Trip Report:Darwin revisited 3-7 Oct 2005

To: "birding-aus" <>
Subject: Trip Report:Darwin revisited 3-7 Oct 2005
From: "Dam Lamb" <>
Date: Sun, 11 Dec 2005 16:24:57 +1000
Although we were now headed for the Queensland coast, we took a 4 day detour to Darwin where, again with the assistance of Sheryl , I got my first (Australian) Yellow Wagtail at Leanyer sewerage works.We saw 4 birds in all and wondered about the races simillina and taivana as one had a very white eyebrow  whilst another had a pale yellow eyebrow.I revisited a number of likely spots but despite a number of attempts I never did get Zitting Cisticola.Little Curlew and White-winged Black Tern were other good finds at Leanyer,as was White-browed Crake at Palmerston .We heard our first Common Koel of the trip at a now completely dry lagoon at Fiddlers Lane.Snipe Lagoon had contracted and now held over 200 Brolga and 1,000+ Magpie Geese, as well as Black-tailed Godwit, Marsh, Common and Wood Sandpiper,Australian Pratincole. Over a dozen Dollarbirds hawked for insects over the fringing reeds as dusk fell, something I had not seen before.
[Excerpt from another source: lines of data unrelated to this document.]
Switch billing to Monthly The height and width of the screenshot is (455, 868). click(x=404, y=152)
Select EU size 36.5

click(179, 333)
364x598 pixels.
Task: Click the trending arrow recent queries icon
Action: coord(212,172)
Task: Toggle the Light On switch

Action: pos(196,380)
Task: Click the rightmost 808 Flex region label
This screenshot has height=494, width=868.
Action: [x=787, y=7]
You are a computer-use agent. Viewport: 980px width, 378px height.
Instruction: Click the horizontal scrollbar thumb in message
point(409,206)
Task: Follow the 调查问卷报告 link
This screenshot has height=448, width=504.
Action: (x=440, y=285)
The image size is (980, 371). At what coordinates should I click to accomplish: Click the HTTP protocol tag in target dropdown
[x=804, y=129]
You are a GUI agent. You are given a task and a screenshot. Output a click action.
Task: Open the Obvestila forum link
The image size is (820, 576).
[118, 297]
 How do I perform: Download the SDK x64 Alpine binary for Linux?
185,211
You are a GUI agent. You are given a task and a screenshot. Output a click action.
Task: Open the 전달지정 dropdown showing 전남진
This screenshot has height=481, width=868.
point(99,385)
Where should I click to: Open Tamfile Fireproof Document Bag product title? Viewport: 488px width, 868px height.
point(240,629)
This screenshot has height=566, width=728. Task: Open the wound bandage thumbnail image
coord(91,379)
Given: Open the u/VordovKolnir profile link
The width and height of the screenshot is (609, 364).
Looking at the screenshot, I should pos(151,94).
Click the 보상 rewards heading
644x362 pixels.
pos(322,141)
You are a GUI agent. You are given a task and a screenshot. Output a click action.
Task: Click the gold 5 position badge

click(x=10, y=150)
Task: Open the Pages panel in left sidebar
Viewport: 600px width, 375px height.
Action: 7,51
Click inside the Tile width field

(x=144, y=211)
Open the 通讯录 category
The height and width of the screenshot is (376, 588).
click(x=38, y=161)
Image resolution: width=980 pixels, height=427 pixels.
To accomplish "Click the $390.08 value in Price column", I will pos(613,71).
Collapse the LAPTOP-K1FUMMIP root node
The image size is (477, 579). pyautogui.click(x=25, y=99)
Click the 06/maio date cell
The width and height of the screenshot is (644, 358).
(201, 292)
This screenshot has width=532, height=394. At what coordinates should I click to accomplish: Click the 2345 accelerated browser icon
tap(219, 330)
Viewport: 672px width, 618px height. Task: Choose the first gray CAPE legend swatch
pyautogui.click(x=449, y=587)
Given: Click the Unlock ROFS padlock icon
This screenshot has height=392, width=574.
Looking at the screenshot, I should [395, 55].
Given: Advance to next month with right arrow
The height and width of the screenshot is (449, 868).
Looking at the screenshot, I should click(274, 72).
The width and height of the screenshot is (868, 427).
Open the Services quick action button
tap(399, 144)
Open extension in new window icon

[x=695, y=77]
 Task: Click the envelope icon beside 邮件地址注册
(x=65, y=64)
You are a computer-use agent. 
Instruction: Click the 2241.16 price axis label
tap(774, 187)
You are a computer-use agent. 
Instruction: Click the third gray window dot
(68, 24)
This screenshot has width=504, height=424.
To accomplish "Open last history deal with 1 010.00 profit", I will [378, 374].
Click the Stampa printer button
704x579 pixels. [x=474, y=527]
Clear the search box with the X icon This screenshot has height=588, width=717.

On leaving Darwin we again called in at Mataranka and found the Red Goshawk still on her nest, but this time with two chicks, fluffy white with emerging dark brown speckles.She was as attentive as ever and constantly shifted position to shade her offspring from the scorching sun.We managed some passable shots of the nest and occupants through the 'scope.A long and uneventful drive out of the NT apart from the excitement of finding a Galliango Snipe on the edge of a settling pond behind the Barkley Homestead.I enlisted the assistance of fellow Birds Qld member Stuart Pell who was camped next door and in fast fading light we scoped the bird and later poured over our combined field guides hoping for inspiration.None showed any of the galliango snipe to be "in range" and we finally concluded Latham's Snipe,though most field guides warned of the difficulty in separating Latham's from Swinhoe's without the bird in the hand. Whichever snipe it was, a check of the recent BA Atlas shows it was a very long way away from previously recorded snipe in the NT.The return trip through the NT had resulted in an additional tick (Yellow Wagtail) and 10 other species for a total of 226 NT species.